Constructionist Theory looks at the phenomena, such as the event itself, and builds interpretation of what happened. “…The role of a constructionist is to describe them accurately and how they emerge”. In other words, this theory states that reality and events that occur are created through interactions with people within society. Terry explains that the one event, the brushing of the rear end of a young high school girl who sat in front of Terry, changed his life. Terry explained that if the girl let him offend her, he wouldn’t be a sex offender. Here, Terry tries to explain himself and make it okay for what he has done. The rules of consistency state that “once people have categorized events and persons, they organize past information and future perceptions consistent with these categories”. For example, Terry was categorized and labeled as a deviant, a sex offender, society begins to take past offenses and information, along with labeling his future actions, and make them align with his label as a sex offender. The rule of economy states that “once a general category is selected for interpreting a situation, people tend not to reorganize social cues to test the application of alternative categories”. For Terry’s case, this means that since he is labeled and categorized as a sex offender, society won’t think of Terry as anything else but a sex offender. Deviance is socially constructed by society that varies according to the laws, norms, and values of each society. The public’s concern that has created a moral panic has shaped Terry’s actions as deviant. Terry began to think that he had an illness that caused him to offend. He thought of “the offending as a form of addiction, Terry aligned his behavior within a particular type of illness paradigm that encompassed an array of problematic social behaviors”. He began to attach an illness to his offending because society labeled him as a sex offender. “...he put his actions on a continuum for which there was an understandable and common root”.

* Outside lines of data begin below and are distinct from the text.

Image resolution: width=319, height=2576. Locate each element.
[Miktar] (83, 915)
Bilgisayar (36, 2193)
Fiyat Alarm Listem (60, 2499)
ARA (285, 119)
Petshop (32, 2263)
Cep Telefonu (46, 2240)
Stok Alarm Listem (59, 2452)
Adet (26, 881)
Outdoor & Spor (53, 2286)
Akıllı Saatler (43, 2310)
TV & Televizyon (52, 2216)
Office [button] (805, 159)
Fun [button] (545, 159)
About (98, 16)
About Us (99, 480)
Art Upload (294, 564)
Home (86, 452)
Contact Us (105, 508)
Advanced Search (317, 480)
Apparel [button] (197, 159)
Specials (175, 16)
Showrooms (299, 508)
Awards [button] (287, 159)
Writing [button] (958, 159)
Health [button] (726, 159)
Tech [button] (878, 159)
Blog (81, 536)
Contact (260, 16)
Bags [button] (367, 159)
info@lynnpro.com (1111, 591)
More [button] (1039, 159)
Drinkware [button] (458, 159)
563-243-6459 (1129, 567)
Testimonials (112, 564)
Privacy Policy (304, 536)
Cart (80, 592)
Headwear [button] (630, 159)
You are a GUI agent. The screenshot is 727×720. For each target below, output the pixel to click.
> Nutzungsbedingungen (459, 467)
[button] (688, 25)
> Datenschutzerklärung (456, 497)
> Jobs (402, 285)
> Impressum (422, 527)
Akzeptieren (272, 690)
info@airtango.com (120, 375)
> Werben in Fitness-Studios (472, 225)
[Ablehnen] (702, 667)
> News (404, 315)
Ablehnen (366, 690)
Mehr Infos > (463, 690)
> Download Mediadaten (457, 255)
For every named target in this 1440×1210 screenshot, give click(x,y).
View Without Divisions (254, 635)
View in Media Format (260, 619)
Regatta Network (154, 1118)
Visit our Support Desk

When understanding offenses did by individuals, deterrence plays a role. “Deterrence theory focuses on the costs in explaining law violations”. The two types of deterrence are general deterrence and specific deterrence. General deterrence states, “the punishment of some law violators provides information about the costs of the crime to those who have not been punished thereby reducing law violations”. Specific deterrence states that “ the punishment reduces the law violations of those who have been punished”. In the case of Sex Offenders, Stigma, and Social Control, Terry’s case the power of the media displayed general deterrence. The media portrayed Terry and the other participants in the study as deviant, sex offenders, outcasts, and someone who does not belong in society. Doing this, it might deter other individuals from committing such crimes because they do not want the consequences, such as being singled out in the community.
Overall, Sex Offenders, Stigma, and Social Control was a very eye-opening read to understand how our society and criminal justice system view and treat offenders. It is needed in society to revamp the social problems we have and to help rehabilitate individuals to fit back into society.